* Exercise materials *
__________

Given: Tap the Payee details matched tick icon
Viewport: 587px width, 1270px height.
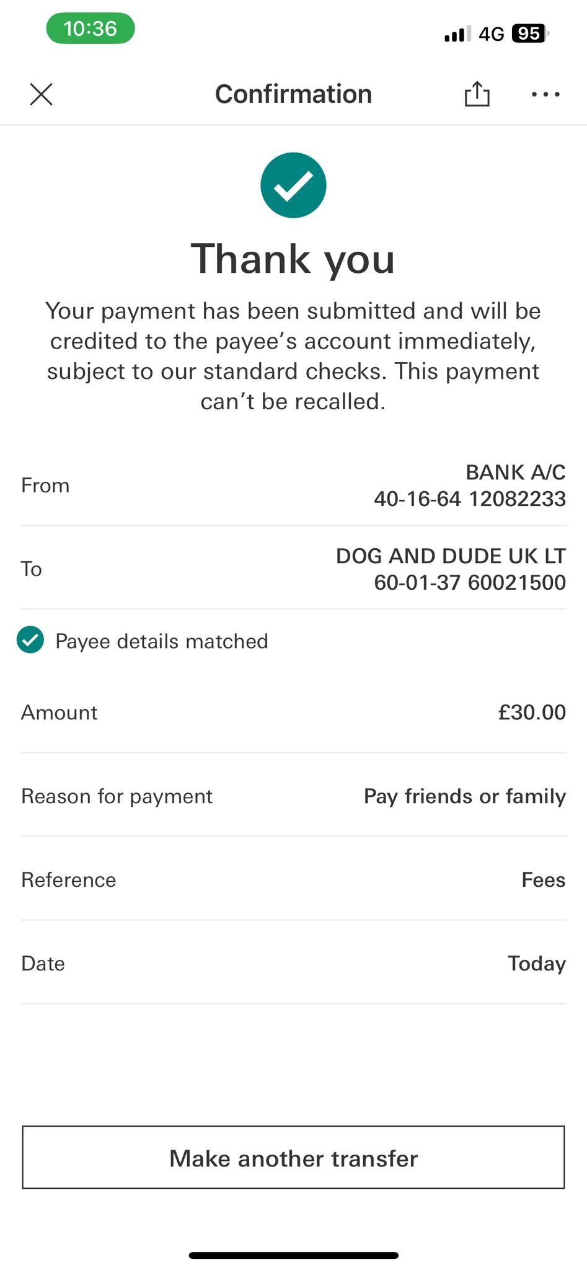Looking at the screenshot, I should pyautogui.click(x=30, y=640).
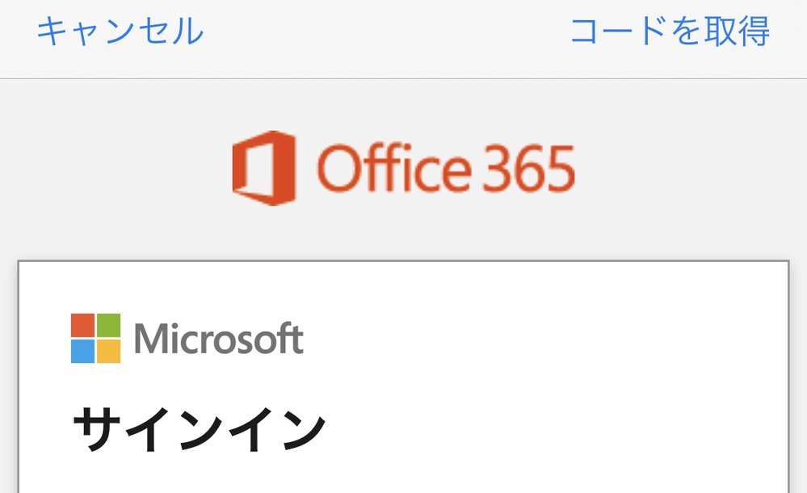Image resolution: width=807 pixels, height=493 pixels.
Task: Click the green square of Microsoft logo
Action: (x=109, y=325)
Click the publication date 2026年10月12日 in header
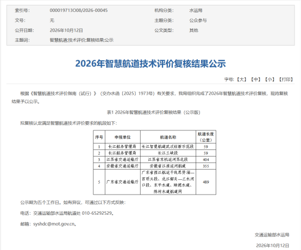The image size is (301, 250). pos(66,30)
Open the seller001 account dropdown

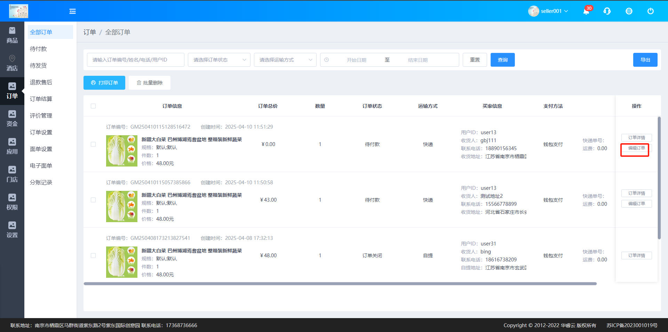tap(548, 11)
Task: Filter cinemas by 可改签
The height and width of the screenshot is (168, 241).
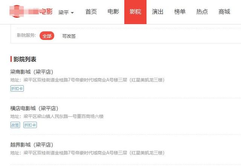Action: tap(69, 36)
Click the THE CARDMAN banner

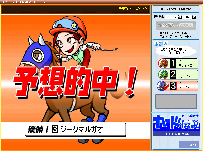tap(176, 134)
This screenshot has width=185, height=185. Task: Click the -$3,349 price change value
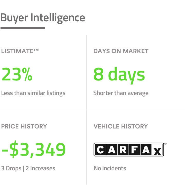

__________

* What this task involves *
Return all entries preceding this task exactly as they stand, leaving any picture out.

* Written answer *
Given: Tap the Payee details matched tick icon
Viewport: 587px width, 1270px height.
Looking at the screenshot, I should pyautogui.click(x=30, y=640).
Image resolution: width=807 pixels, height=493 pixels.
Task: Click the green square of Microsoft logo
Action: (x=109, y=325)
Click the publication date 2026年10月12日 in header
The image size is (301, 250). pos(66,30)
Open the seller001 account dropdown

tap(548, 11)
Task: Filter cinemas by 可改签
The height and width of the screenshot is (168, 241).
Action: tap(69, 36)
Click the THE CARDMAN banner

tap(176, 134)
This screenshot has width=185, height=185. Task: Click the -$3,349 price change value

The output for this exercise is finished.